▸ **Exercise description**: Give the lines below again exactly, starting with the line that holds "Click the bug icon on the Audio issue" and going on through the line that holds "Task: Click the shield".

[Source data]

========================================================================

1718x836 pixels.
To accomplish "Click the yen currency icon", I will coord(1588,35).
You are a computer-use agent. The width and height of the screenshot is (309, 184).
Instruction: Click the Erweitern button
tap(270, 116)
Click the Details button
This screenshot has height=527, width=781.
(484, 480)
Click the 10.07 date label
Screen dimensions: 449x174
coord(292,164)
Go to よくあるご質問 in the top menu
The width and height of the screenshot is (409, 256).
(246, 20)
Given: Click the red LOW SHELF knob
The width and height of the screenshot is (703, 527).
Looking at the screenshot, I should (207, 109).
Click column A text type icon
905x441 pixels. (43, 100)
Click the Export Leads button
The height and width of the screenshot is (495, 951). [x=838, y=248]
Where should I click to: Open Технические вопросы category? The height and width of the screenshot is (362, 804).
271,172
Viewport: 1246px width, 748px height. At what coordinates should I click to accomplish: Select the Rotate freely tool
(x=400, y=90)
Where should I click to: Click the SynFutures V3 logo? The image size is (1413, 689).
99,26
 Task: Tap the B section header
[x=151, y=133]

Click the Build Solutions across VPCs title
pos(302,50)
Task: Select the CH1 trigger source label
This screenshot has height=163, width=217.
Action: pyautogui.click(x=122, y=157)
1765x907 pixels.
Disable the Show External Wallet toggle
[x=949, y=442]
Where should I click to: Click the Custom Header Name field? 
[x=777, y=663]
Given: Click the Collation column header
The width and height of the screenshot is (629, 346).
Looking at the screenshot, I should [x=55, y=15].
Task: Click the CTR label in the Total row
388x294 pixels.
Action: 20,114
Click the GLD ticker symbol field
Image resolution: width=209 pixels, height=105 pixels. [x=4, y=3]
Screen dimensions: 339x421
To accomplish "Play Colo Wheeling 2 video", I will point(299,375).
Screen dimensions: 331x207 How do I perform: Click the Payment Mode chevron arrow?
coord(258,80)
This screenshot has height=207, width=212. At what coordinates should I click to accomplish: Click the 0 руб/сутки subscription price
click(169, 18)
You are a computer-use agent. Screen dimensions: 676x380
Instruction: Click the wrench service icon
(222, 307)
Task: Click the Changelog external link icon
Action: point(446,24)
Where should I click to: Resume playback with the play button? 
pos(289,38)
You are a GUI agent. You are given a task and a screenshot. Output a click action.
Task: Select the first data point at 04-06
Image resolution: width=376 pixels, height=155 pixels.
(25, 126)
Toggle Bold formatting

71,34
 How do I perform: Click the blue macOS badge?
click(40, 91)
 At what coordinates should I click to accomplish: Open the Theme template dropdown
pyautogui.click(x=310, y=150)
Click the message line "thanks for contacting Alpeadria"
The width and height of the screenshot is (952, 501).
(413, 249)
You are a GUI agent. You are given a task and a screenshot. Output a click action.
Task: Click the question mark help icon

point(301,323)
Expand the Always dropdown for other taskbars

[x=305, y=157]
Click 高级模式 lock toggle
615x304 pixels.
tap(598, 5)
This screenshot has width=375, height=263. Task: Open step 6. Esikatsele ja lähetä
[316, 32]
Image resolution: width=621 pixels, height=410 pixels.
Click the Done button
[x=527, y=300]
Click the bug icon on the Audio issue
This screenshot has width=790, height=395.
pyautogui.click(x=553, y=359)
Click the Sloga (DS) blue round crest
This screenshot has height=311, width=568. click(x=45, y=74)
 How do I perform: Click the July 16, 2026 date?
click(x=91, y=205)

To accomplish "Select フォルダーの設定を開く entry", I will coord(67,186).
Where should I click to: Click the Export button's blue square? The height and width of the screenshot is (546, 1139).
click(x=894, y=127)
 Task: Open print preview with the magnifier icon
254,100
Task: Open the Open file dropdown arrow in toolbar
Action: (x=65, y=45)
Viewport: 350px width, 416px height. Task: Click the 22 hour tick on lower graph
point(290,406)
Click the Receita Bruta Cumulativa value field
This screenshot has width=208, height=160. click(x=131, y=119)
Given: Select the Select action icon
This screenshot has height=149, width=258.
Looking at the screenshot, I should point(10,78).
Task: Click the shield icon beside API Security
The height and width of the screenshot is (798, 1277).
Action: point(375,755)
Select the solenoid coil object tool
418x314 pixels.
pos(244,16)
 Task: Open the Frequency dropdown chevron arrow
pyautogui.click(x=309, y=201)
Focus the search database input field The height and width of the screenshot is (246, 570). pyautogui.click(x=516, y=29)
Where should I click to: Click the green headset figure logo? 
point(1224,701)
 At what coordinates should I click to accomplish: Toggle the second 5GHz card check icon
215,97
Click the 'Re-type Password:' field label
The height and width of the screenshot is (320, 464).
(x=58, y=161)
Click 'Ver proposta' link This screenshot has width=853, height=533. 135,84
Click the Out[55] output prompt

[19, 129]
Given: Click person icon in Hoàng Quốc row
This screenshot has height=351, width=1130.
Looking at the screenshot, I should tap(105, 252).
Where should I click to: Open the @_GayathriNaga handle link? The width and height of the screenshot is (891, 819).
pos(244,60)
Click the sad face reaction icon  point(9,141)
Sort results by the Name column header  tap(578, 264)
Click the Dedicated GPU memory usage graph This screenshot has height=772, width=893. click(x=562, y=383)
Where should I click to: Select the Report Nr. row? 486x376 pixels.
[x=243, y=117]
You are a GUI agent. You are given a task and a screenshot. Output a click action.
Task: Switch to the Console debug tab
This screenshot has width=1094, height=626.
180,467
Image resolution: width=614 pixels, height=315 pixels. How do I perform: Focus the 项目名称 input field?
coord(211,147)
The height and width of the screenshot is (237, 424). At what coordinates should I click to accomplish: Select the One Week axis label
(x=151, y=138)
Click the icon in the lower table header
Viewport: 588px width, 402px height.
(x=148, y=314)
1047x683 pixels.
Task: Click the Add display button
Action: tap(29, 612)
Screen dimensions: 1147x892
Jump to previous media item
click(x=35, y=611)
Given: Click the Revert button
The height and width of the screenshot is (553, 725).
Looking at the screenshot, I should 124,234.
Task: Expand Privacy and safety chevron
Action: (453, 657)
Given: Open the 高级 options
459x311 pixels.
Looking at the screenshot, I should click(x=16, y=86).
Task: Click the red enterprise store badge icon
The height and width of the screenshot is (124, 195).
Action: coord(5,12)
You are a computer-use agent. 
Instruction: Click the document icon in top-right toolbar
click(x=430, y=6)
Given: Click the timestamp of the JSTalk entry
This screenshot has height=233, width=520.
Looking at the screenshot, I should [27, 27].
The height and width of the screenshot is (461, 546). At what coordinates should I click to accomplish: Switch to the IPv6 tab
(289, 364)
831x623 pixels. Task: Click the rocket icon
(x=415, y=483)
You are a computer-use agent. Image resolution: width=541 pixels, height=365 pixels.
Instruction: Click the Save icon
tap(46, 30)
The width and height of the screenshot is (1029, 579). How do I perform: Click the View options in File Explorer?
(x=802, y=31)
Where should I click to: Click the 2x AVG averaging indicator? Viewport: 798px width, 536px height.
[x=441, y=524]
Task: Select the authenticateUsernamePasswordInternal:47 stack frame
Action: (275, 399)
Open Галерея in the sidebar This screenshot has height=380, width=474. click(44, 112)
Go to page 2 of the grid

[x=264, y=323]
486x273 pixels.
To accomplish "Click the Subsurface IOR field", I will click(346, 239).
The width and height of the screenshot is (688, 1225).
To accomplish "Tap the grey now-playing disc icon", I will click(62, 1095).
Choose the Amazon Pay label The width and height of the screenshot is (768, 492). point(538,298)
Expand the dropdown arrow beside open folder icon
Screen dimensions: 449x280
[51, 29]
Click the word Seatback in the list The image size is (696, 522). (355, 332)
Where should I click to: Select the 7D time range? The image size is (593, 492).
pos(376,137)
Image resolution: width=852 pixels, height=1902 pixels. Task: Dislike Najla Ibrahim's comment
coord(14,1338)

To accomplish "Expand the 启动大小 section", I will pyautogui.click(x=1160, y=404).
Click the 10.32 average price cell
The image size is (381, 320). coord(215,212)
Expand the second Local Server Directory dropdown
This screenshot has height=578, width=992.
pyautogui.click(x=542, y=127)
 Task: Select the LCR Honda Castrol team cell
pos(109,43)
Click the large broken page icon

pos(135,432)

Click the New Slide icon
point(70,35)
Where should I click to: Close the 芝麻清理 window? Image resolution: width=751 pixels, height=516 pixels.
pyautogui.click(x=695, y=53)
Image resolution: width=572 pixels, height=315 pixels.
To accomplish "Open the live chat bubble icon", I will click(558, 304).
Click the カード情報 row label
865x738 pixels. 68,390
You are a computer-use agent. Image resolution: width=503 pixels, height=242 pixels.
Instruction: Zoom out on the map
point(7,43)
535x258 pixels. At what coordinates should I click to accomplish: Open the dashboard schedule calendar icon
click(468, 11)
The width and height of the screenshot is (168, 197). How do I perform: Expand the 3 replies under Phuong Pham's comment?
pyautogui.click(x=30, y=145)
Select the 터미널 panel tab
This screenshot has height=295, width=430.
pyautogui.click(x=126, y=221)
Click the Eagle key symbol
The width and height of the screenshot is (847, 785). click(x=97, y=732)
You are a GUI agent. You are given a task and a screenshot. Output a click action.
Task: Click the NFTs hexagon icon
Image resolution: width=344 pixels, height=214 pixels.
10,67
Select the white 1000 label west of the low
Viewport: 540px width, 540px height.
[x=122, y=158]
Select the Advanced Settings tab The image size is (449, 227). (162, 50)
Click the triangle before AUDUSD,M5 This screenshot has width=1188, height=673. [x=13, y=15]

========================================================================

▸ **Exercise answer**:
Click the bug icon on the Audio issue
This screenshot has width=790, height=395.
pyautogui.click(x=553, y=359)
Click the Sloga (DS) blue round crest
This screenshot has height=311, width=568. click(x=45, y=74)
 How do I perform: Click the July 16, 2026 date?
click(x=91, y=205)

To accomplish "Select フォルダーの設定を開く entry", I will coord(67,186).
Where should I click to: Click the Export button's blue square? The height and width of the screenshot is (546, 1139).
click(x=894, y=127)
 Task: Open print preview with the magnifier icon
254,100
Task: Open the Open file dropdown arrow in toolbar
Action: (x=65, y=45)
Viewport: 350px width, 416px height. Task: Click the 22 hour tick on lower graph
point(290,406)
Click the Receita Bruta Cumulativa value field
This screenshot has width=208, height=160. click(x=131, y=119)
Given: Select the Select action icon
This screenshot has height=149, width=258.
Looking at the screenshot, I should point(10,78).
Task: Click the shield icon beside API Security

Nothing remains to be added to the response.